## Extract

────

Regarding the interaction between gene and pathology image modalities, your suggestion regarding visualizing the impact of genes on WSI is indeed valuable. We propose to illustrate this by visualizing attention maps for both single-modal and multi-modal instances.
About comparison methods, among our eight methods, MCAT, CMTA, PORPOISE, and M3IF are multimodal methods integrating genes and pathology. We will further compare with newer models such as MoCAT, SurvPath, and PIBD.
In Figure 4, we show partial visualizations. For the visualization of cancer region probabilities across the WSI, we have provided Supplementary Files Figure 1 with ground truth annotations from pathology experts.
To Reviewer 3:
In regards to the tumor microenvironment, we have cited several medical articles in the Introduction section. For instance, Reference [8] highlights the importance of lymphocytic infiltration in the tumor microenvironment. Furthermore, Reference [18] discusses the impact of gene expression on the tumor microenvironment and cancer diagnosis.
We appreciate your suggestion and will incorporate additional literature related to the tumor microenvironment in survival analysis.
[1] Wang, Weichen, et al. “The cuproptosis-related signature associated with the tumor environment and prognosis of patients with glioma.” Frontiers in immunology 13 (2022): 998236. [2] Brodsky, A.S., Khurana, J., Guo, K.S. et al. Somatic mutations in collagens are associated with a distinct tumor environment and overall survival in gastric cancer. BMC Cancer 22, 139 (2022). [3] Tron, Laure, et al. “Socioeconomic environment and disparities in cancer survival for 19 solid tumor sites: An analysis of the French Network of Cancer Registries (FRANCIM) data.” International journal of cancer 144.6 (2019): 1262-1274.
We utilize optimal transport between two tasks and intentionally avoid simultaneous alignment between two modalities, which may blur the impact of subtype classification. Additionally, we believe that if alignment is solely performed between the two modalities, it may result in the loss of information from individual modalities.

────

## Actions to take
- A) Repeat the stretch of the reviewer response from "We appreciate your" through "144.6 (2019): 1262-1274.", word for word.
- B) Go on with the reviewer response, picking up after its final sentence.

────

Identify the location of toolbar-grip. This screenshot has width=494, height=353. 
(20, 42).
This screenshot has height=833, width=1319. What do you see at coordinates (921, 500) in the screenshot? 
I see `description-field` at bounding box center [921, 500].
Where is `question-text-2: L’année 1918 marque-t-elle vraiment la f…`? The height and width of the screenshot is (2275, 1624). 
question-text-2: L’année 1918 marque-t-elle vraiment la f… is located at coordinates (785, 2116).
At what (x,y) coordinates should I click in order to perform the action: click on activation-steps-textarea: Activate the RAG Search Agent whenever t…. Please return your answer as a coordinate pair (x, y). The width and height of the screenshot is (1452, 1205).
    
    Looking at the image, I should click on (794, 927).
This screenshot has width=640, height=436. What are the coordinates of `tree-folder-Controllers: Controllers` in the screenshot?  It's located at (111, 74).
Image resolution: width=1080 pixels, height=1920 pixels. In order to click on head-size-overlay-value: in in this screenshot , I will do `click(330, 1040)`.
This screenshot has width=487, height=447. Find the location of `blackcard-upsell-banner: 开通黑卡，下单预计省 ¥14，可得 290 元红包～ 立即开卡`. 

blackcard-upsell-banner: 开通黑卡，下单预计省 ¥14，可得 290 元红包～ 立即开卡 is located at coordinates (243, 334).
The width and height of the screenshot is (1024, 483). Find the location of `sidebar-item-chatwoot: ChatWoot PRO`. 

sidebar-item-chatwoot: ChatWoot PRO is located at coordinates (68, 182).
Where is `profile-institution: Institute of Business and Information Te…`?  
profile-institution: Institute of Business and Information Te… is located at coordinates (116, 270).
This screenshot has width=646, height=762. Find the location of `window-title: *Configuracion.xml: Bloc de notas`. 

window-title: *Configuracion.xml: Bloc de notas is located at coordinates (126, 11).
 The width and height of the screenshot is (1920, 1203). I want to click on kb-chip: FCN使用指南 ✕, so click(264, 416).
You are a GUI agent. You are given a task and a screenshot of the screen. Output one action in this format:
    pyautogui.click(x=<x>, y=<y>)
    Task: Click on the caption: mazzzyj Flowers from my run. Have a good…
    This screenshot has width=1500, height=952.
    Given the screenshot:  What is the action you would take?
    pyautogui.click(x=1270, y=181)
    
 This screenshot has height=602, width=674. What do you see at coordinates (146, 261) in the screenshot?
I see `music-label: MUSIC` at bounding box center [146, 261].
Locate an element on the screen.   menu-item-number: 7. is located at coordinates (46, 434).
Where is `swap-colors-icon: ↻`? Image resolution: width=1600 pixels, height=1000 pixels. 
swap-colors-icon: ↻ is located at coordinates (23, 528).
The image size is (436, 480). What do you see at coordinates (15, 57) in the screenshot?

────

## Exercise results
- A)
We appreciate your suggestion and will incorporate additional literature related to the tumor microenvironment in survival analysis.
[1] Wang, Weichen, et al. “The cuproptosis-related signature associated with the tumor environment and prognosis of patients with glioma.” Frontiers in immunology 13 (2022): 998236. [2] Brodsky, A.S., Khurana, J., Guo, K.S. et al. Somatic mutations in collagens are associated with a distinct tumor environment and overall survival in gastric cancer. BMC Cancer 22, 139 (2022). [3] Tron, Laure, et al. “Socioeconomic environment and disparities in cancer survival for 19 solid tumor sites: An analysis of the French Network of Cancer Registries (FRANCIM) data.” International journal of cancer 144.6 (2019): 1262-1274.

- B)
To Reviewer 4:
In our study, the subtype classification task provides insights into the tumor microenvironment for survival analysis. We agree that different subtypes could lead to varying levels of risk in survival periods. We do not entirely agree that our method leaks information from the subtype classification to survival analysis. We believe that, compared to other methods, our approach supervises the accurate delineation of cancer regions more effectively to better determine the tumor microenvironment. In other words, the other models could capture the information about different subtypes if they are ideal. In our method, this information serves as prior knowledge guiding the model to focus on the tumor microenvironment. And the ⍺ value is 1.
Regarding your mention of the ablation experiment in Table 2, where patches were randomly selected, it is plausible that these patches may contain a lot of adipose tissue or normal cells, thus ignoring significant tumor-related information and resulting in a severe performance drop. We believe this issue is not directly related to the concerns you raised about subtype classification leaking information relevant to survival analysis.
In response to the external cohort, we are collaborating with hospitals to collect a batch of data to serve as the external cohort. This will help further validate the effectiveness of our experiments in the paper.
Meta-Review
Meta-review not available, early accepted paper.